Maybe you are able to compile with debug symbols and provide a core dump/backtrace?
With this upstream patch it does not segfault (it's in the 4.15.0 release): commit ebbb219c924ccedbc59e209d40b77d5dbeecd7cd Author: Antonio Quartulli <a@unstable.cc> Date: Sun Jan 7 02:31:50 2018 +0800 ss: fix NULL pointer access when parsing unix sockets with oldformat When parsing and printing the unix sockets in unix_show(), if the oldformat is detected, the peer_name member of the sockstat object is left uninitialized (NULL). For this reason, if a filter has been specified on the command line, a strcmp() will crash when trying to access it. Avoid crash by checking that peer_name is not NULL before passing it to strcmp().

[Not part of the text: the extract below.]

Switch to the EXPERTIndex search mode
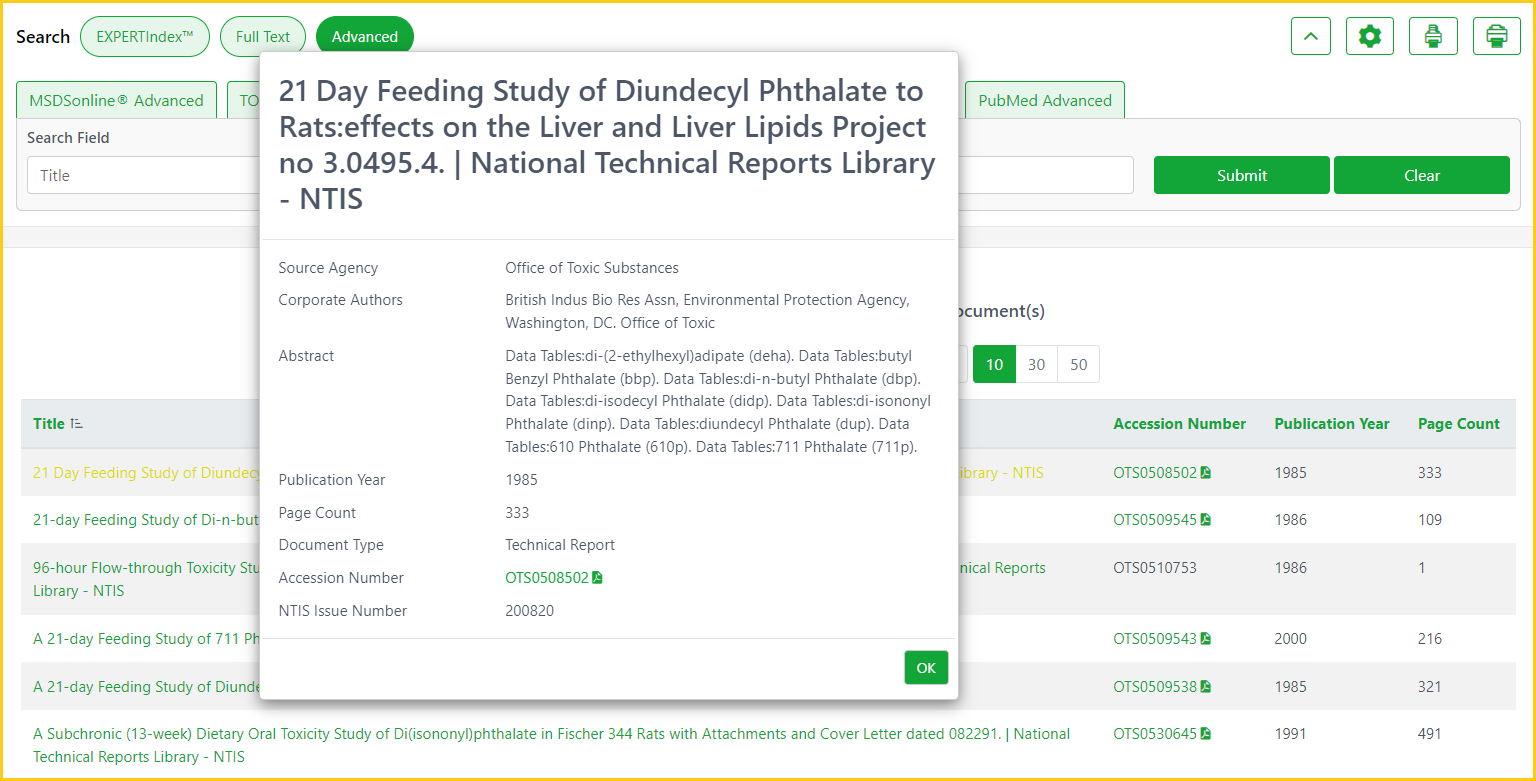This screenshot has height=781, width=1536. pyautogui.click(x=144, y=37)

Cc: Stefano Brivio <sbrivio@redhat.com> Cc: Stephen Hemminger <stephen@networkplumber.org> Signed-off-by: Antonio Quartulli <a@unstable.cc> Reviewed-by: Stefano Brivio <sbrivio@redhat.com> Signed-off-by: Stephen Hemminger <stephen@networkplumber.org> diff --git a/misc/ss.c b/misc/ss.c index b35859dc..29a25070 100644 --- a/misc/ss.c +++ b/misc/ss.c @@ -3711,7 +3711,10 @@ static int unix_show(struct filter *f) }; memcpy(st.local.data, &u->name, sizeof(u->name)); - if (strcmp(u->peer_name, "*")) + /* when parsing the old format rport is set to 0 and + * therefore peer_name remains NULL + */ + if (u->peer_name && strcmp(u->peer_name, "*")) memcpy(st.remote.data, &u->peer_name, sizeof(u->peer_name)); if (run_ssfilter(f->f, &st) == 0) {
Closing this one: Patch is in >=iproute2-4.15 and oldest version in repository is 4.19.